Time To Kill Records e TENEBRO stanno ultimando i preparativi per la pubblicazione di “Una Lama D’Argento”, l'atteso nuovo album del gruppo, prevista entro la fine dell’anno.
Nel frattempo viene svelata la copertina, realizzata dall’artista Julian Ibanez, che anticipa le atmosfere cupe e inquietanti del disco. Con il loro death metal orrorifico e claustrofobico, i TENEBRO si confermano tra le realtà più intransigenti e riconoscibili dell’underground estremo italiano, pronti a spingersi ancora oltre con questa nuova opera.
Con “Una Lama D’Argento”, i TENEBRO compiono il loro passo più estremo e visionario: un intero album concepito come tributo a Dario Argento, maestro assoluto dell’horror, del giallo e del thriller.
Undici tracce che non sono semplici canzoni, ma episodi di un unico incubo, un viaggio attraverso le atmosfere oscure e ossessive dei film che hanno segnato la storia del cinema: Profondo Rosso (1975), Suspiria (1977), Inferno (1980), Tenebre (1982), Phenomena (1985) e Opera (1987).
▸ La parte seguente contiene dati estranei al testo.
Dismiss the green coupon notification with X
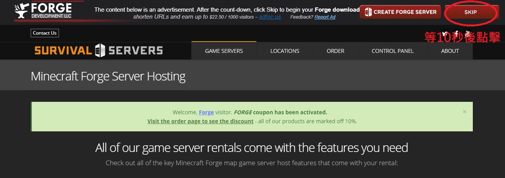505x178 pixels. [465, 112]
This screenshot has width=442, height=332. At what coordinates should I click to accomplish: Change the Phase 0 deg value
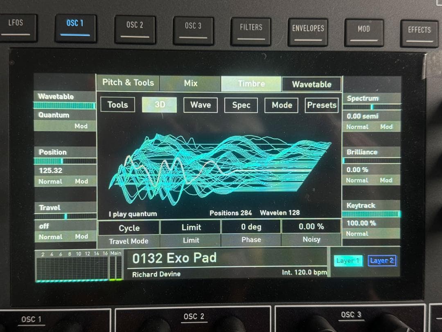251,227
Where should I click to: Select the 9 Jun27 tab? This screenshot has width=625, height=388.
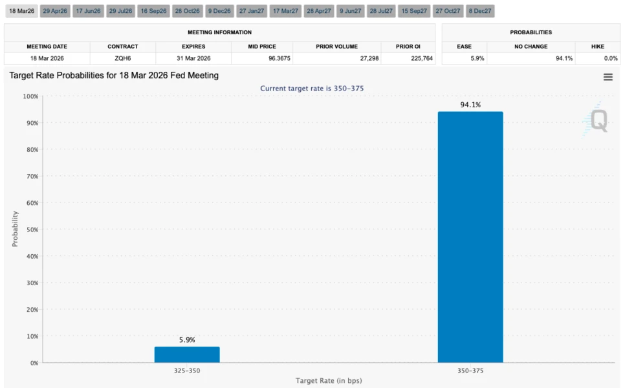pos(351,11)
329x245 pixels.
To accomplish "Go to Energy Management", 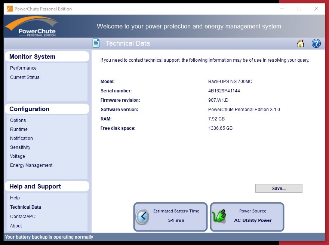I will tap(31, 165).
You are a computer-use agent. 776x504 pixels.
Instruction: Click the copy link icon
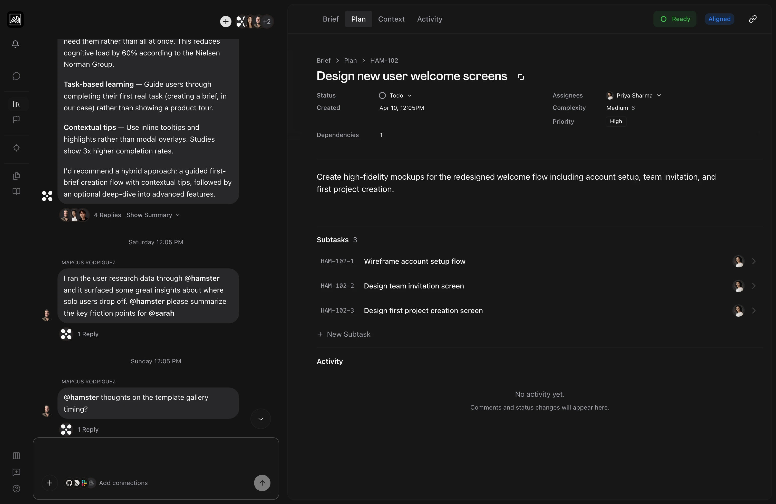(x=753, y=19)
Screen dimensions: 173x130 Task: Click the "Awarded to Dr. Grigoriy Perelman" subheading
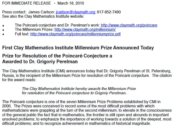40,61
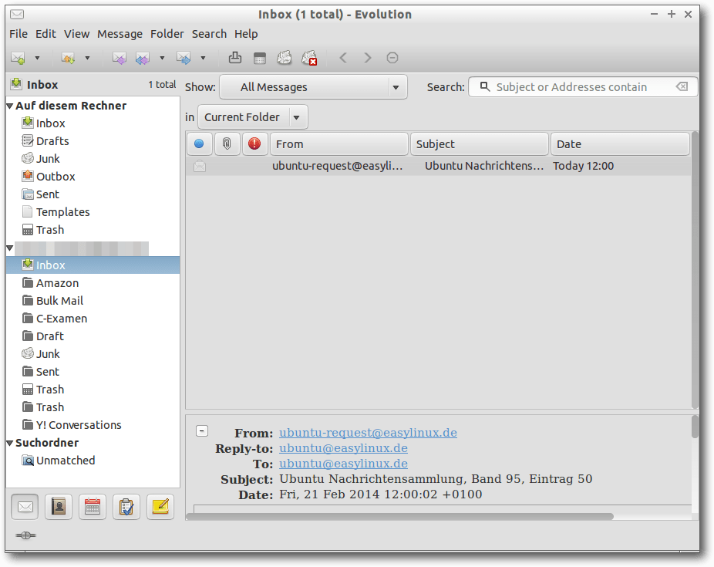This screenshot has width=714, height=567.
Task: Switch to Contacts view
Action: click(59, 507)
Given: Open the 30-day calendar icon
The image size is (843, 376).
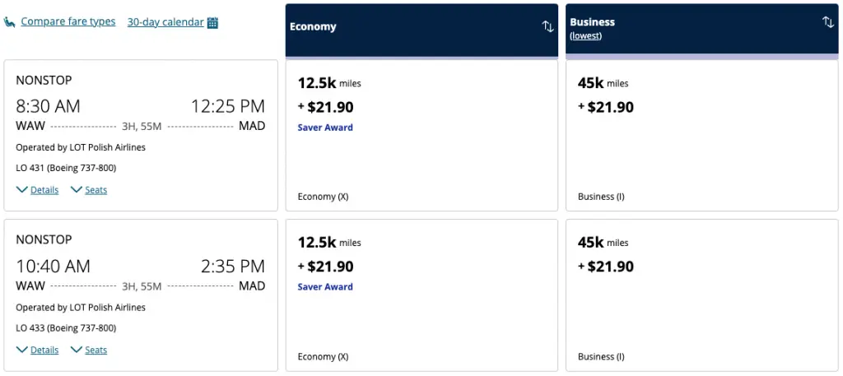Looking at the screenshot, I should [212, 23].
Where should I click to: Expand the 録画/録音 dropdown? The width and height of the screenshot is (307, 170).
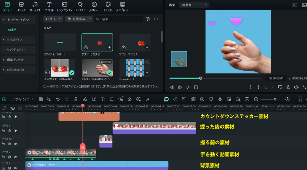pyautogui.click(x=79, y=19)
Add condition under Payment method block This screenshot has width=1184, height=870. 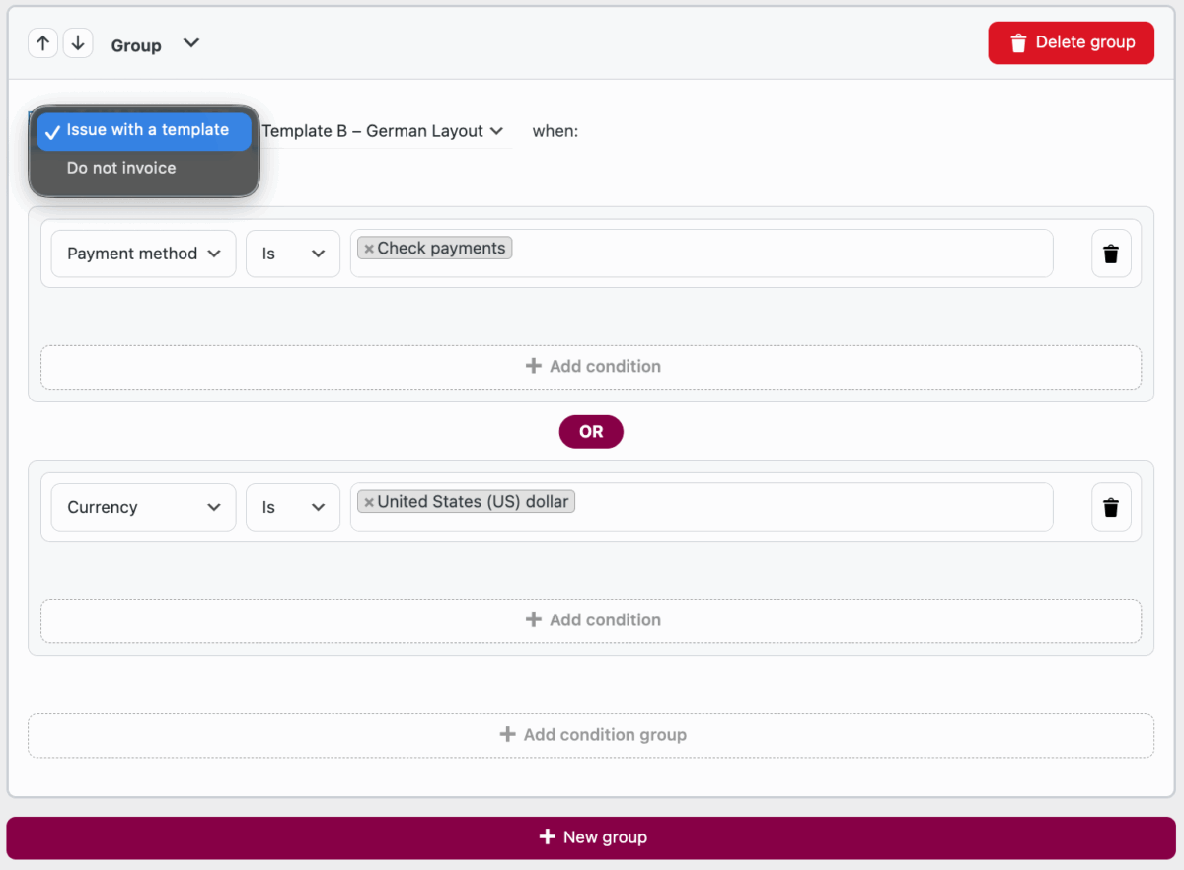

TENEBRO traducono l’universo argentiano in suono: riff taglienti come lame, voci gutturali che emergono dal buio, batteria implacabile e atmosfere che alternano violenza pura e tensione claustrofobica. Scene iconiche come lo specchio che rivela l’omicida in Profondo Rosso, la mutilazione in Tenebre o la vasca finale infestata da larve in Phenomena vengono trasformate in attacchi sonori brutali e immersivi, restituendo tutta la tensione e l’orrore dei film.
Come in ogni disco della band, TENEBRO cercano di evolversi costantemente, introducendo nuove sinfonie, stili e melodie, pur rimanendo sempre distinti dal resto della scena underground. La loro musica esplora nuovi orizzonti senza mai tradire il cuore pulsante che da sempre contraddistingue il loro suono: estremo, teatrale e visceralmente horror.
In “Una Lama D’Argento”, TENEBRO non si limitano a evocare l’universo di Argento: lo incarnano e lo riscrivono in chiave Giallo Metal. È un disco che taglia, lacera e non concede respiro.
“Una Lama D’Argento” non è solo un album: è un incubo sonoro, un tributo viscerale al cinema che ci ha insegnato ad amare la paura.